+++ DATA +++

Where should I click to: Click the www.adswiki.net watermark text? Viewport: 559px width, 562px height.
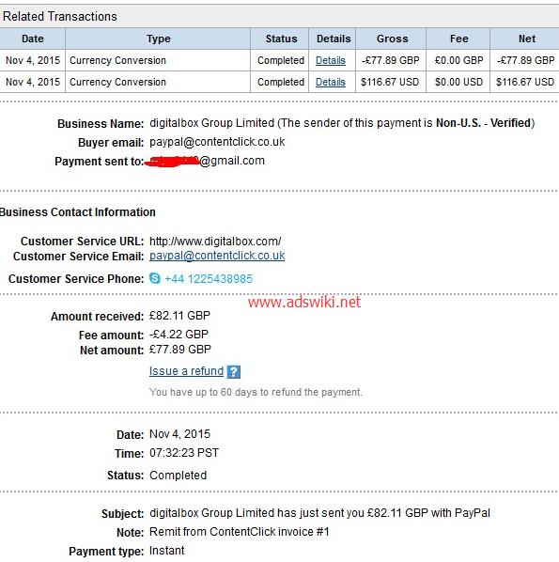(x=304, y=303)

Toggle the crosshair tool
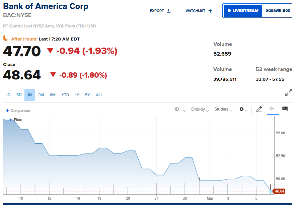[272, 109]
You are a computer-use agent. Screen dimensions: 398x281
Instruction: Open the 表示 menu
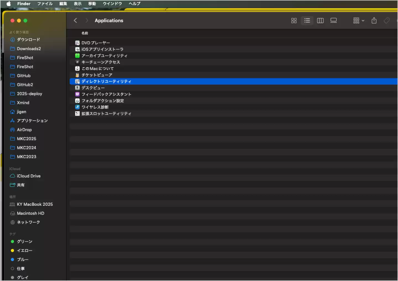pyautogui.click(x=77, y=4)
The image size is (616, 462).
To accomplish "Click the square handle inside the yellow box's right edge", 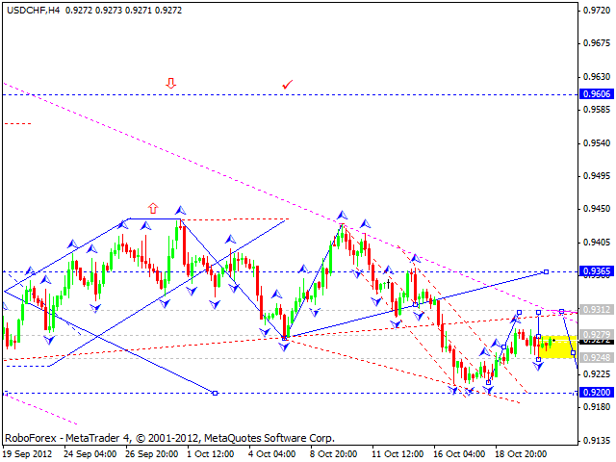I will click(574, 353).
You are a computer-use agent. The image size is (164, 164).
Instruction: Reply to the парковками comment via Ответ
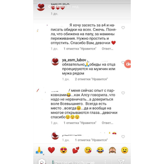(107, 123)
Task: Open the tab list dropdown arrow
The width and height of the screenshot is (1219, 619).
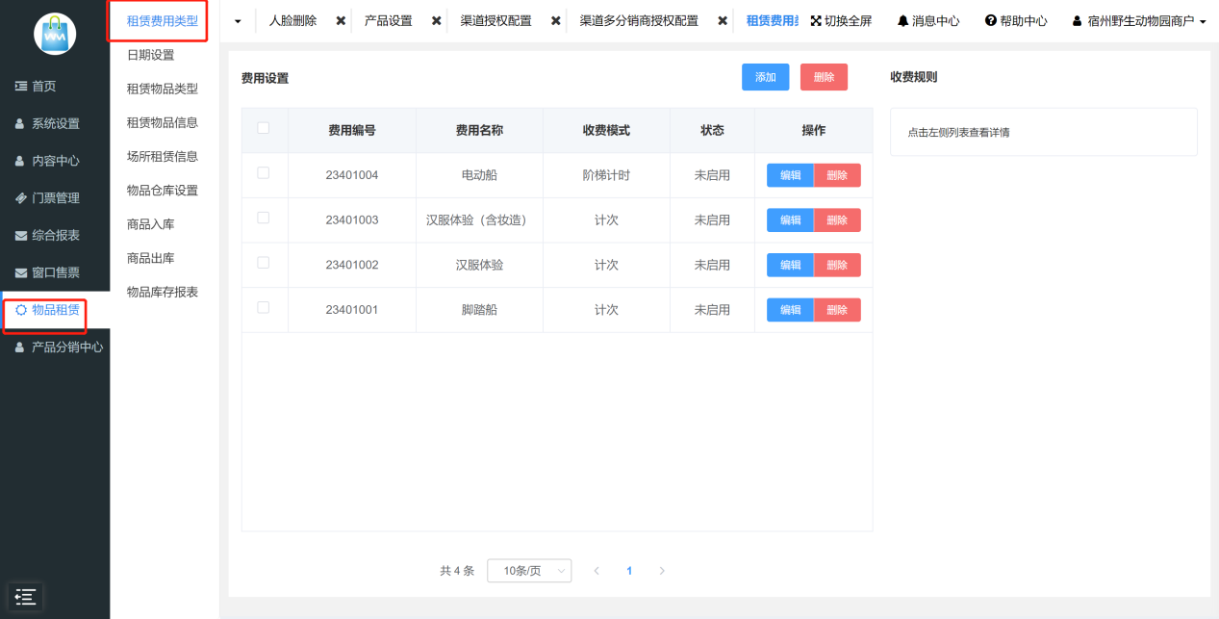Action: (238, 20)
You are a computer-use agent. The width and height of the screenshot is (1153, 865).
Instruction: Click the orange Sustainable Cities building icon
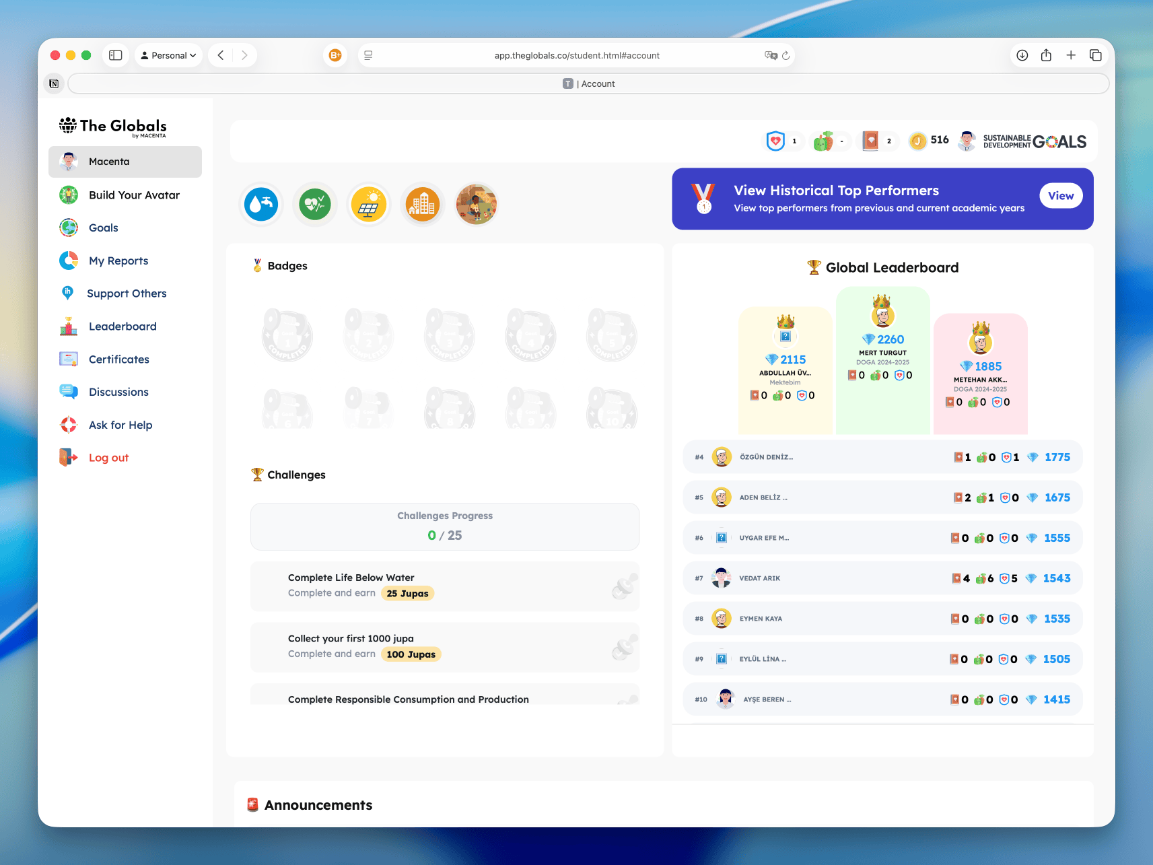click(x=422, y=204)
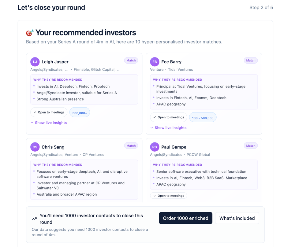Open the What's included button
This screenshot has width=295, height=247.
[237, 218]
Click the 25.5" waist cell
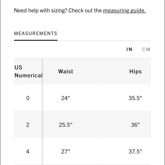Image resolution: width=165 pixels, height=165 pixels. click(x=66, y=125)
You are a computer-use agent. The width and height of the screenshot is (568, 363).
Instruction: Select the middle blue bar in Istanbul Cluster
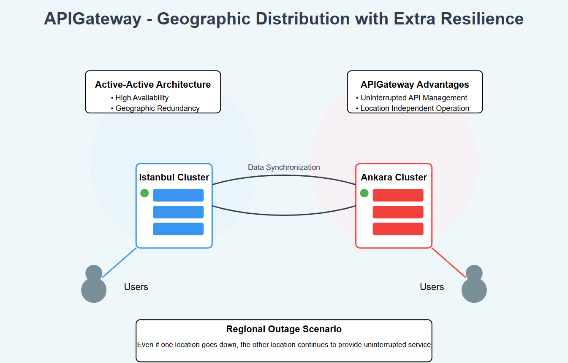click(x=178, y=212)
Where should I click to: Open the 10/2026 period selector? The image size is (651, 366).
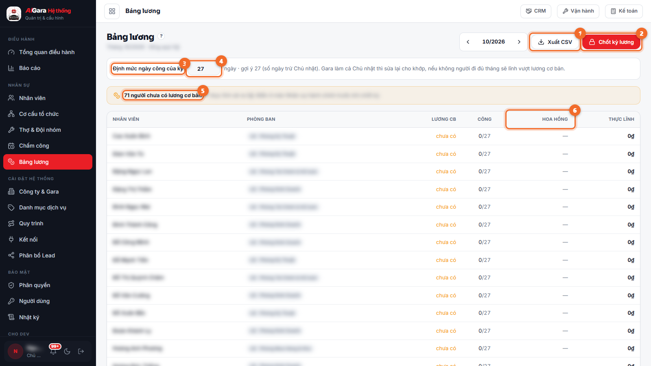click(494, 42)
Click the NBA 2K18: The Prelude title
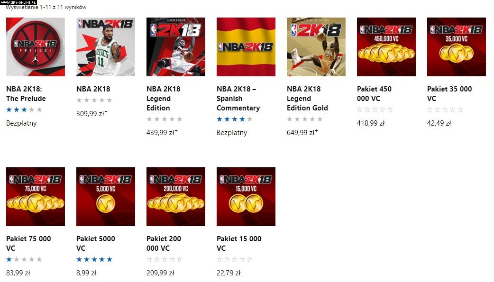The image size is (494, 282). click(x=26, y=93)
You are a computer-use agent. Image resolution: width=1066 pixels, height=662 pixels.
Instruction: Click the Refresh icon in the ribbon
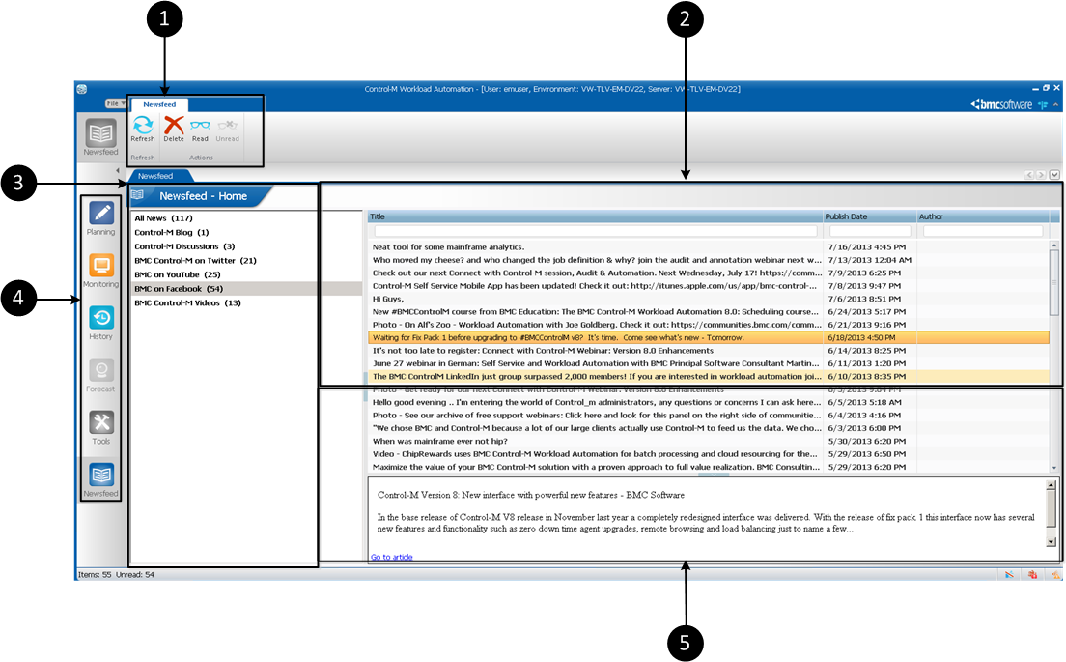click(x=142, y=126)
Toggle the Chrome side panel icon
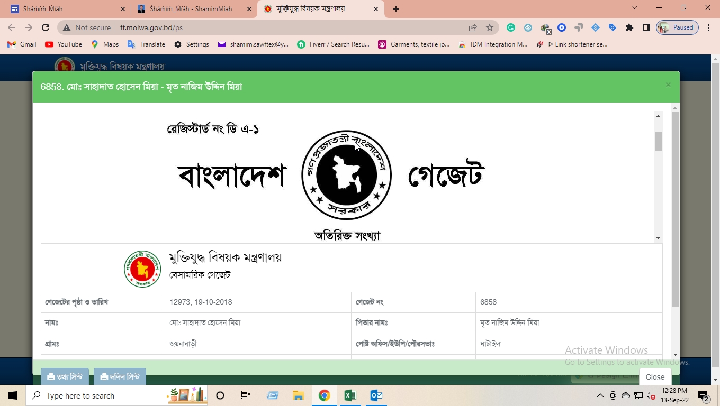 tap(646, 27)
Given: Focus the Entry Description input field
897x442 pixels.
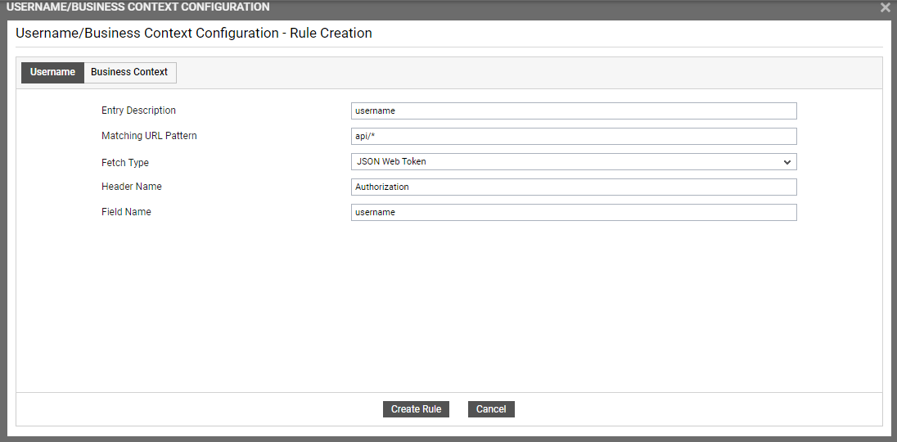Looking at the screenshot, I should click(x=574, y=111).
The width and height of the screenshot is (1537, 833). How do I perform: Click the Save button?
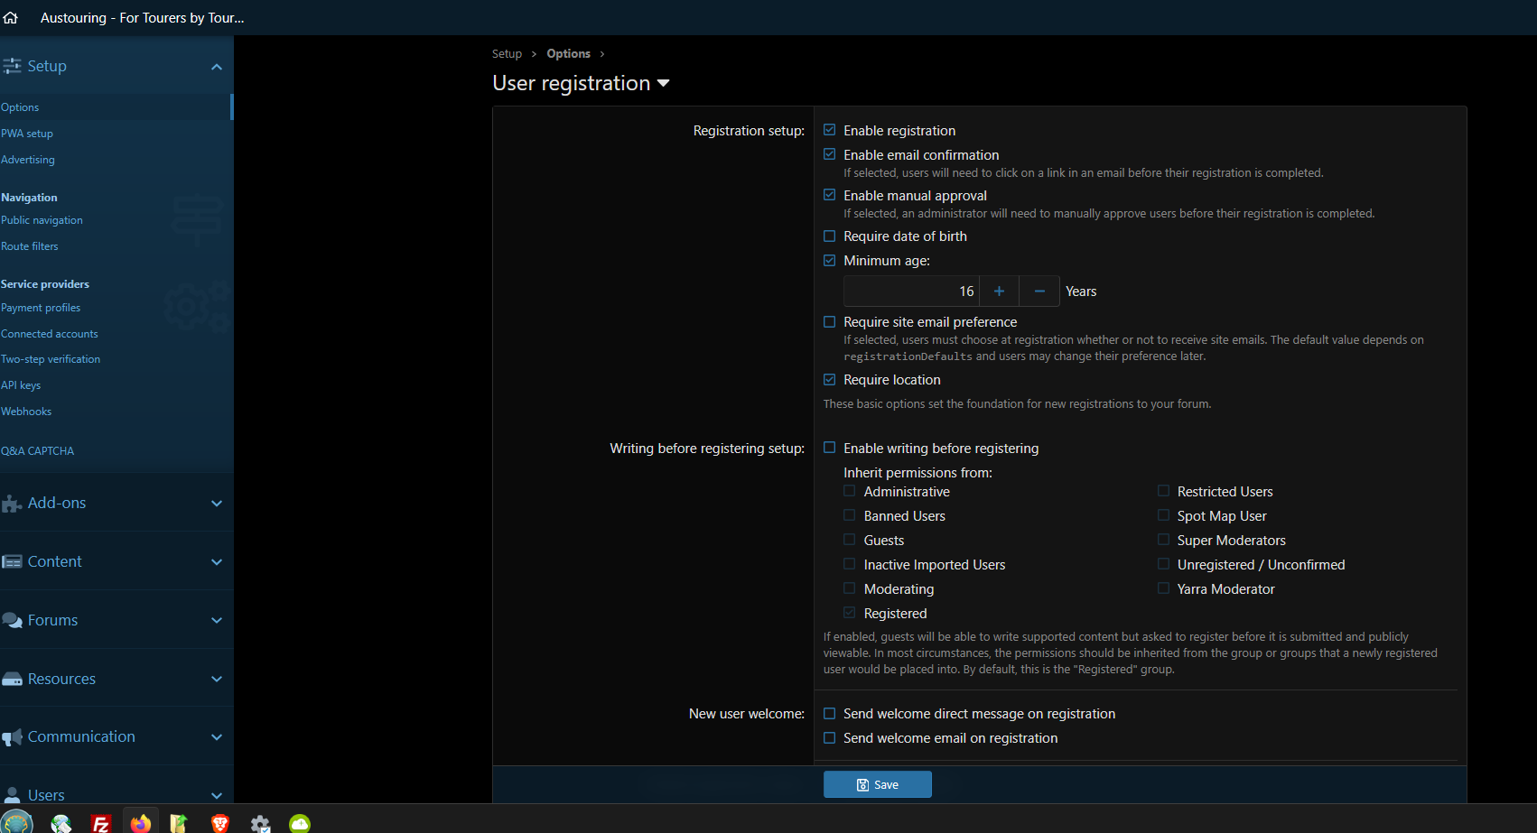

+++

§ REQUIRED ACTION:
Would you write out exactly the lines above, starting at the line containing "Instruction: Select the" and stopping after the line containing "You are a computer-use agent. Image"? Omit the pictures.

§ SOLUTION BELOW:
Instruction: Select the middle blue bar in Istanbul Cluster
click(x=178, y=212)
Where should I click to: Open the 10/2026 period selector? The image size is (651, 366).
click(494, 42)
Click the NBA 2K18: The Prelude title
The image size is (494, 282). click(x=26, y=93)
You are a computer-use agent. Image resolution: width=1066 pixels, height=662 pixels.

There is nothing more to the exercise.